About 22,000 babies have been born in the last three decades via surrogacy.
PITTSBURGH (AP) -- The state's family laws dictate how long couples can be separated before they are divorced, what names can appear on an adopted child's birth certificate and how old someone must be to get married.
But on the issue of child surrogacy, the state doesn't get involved, leaving judges to interpret how Pennsylvania family law might apply to disputes in surrogacy cases. That's what happened last month in Erie County, where a judge gave a surrogate mother custody of three babies.
Though the judge appealed to the Legislature to take a stand, surrogacy advocates argue for a hands-off approach.
"If it's not broken, don't fix it," said Lawrence Kalikow, a suburban Philadelphia lawyer who has dealt with surrogacy cases for 12 years and whose 8-year-old son was born using a surrogate. The Erie case is unique and not representative of the thousands of surrogacy arrangements that work each year, he said.
Erie County case
Last month, Erie County Judge Shad Connelly awarded custody to surrogate Danielle Bimber, 29, of Corry. Through Surrogate Mothers Inc. of Monrovia, Ind., Bimber agreed to a surrogacy arrangement with a man identified in court records as J.F. She was implanted with donated eggs fertilized with his sperm and gave birth to triplets Nov. 19.

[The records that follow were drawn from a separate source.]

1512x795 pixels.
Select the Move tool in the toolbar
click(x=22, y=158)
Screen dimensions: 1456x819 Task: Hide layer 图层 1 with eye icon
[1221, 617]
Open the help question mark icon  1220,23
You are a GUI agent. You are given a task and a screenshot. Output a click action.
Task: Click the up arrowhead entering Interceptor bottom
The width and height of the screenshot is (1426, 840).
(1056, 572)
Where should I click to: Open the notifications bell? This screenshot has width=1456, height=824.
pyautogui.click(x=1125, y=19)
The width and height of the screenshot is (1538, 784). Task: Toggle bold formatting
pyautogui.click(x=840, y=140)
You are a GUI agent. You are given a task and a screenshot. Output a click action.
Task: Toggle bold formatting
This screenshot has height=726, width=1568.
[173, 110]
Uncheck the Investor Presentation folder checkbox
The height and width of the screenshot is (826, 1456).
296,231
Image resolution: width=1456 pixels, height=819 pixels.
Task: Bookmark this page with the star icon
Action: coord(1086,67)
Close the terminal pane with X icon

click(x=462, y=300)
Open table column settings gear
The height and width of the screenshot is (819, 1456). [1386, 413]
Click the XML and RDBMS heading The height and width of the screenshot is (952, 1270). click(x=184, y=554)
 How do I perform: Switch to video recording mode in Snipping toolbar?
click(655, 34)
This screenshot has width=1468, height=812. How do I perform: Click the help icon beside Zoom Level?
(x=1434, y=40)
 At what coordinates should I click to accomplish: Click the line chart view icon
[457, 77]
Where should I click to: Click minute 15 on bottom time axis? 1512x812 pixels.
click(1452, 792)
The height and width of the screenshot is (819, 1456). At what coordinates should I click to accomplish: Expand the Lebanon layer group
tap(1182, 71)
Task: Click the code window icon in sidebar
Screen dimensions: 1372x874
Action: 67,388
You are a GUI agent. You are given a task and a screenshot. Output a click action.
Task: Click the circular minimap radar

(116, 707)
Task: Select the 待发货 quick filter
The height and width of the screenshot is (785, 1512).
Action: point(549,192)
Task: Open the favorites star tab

But when J.F. and his fiancee didn't come to the hospital to take the babies home, Bimber took them and successfully sought custody. J.F. has appealed.
About 22,000 babies have been born through surrogacy in the United States since the mid-1970s, based on feedback from clinics, families and independent arrangements, said Shirley Zager, of Gurnee, Ill., who has worked with the Organization of Parents Through Surrogacy and started her own agency, Parenting Partners Inc. She has overseen the arrangement of 10 successful surrogacies, and said six more babies are on the way.
There are no federal, state or private agencies that track surrogate births.
Zager, whose daughter was born in 1987 through the use of a surrogate, said knowledgeable attorneys and agencies have initiated surrogacy arrangements that work in Pennsylvania and other states without laws and there's no need to legislate the process.
"What you have is a case that just didn't go right," Zager said.
Seeking guidance
In his ruling, Judge Connelly appealed to state lawmakers for guidance.
"It is additionally the court's hope that the Legislature will address surrogacy matters in Pennsylvania to prevent cases like this one from appearing before the courts without statutory guidance," Connelly said.
Steve Litz, director of Surrogate Mothers Inc., said he has arranged many surrogacy cases over 20 years and nothing like this has ever happened. He said he hasn't spoken to his client, J.F., for weeks.
"There's no question that this is not a failed surrogacy. It's failed parenting," Litz said. "While I have no problem with legislatures addressing surrogacy, they can't and they shouldn't do it through knee-jerk opinions that ask the legislature to get involved."
The National Conference of Commissioners on Uniform State Laws, a Chicago group that helps legislatures draft bills, has offered two acts to give guidance to states considering surrogacy, said John McCabe, the group's legal counsel. Only North Dakota and Virginia adopted the acts.
"To a degree, surrogacy is an adjunct to adoption," McCabe said. "What you're doing here is creating an adoption of a child who has not yet been conceived."
In most surrogacy cases, the intended parents are married and seek a court order before the baby's birth declaring them the parents. This wasn't true in the Erie case.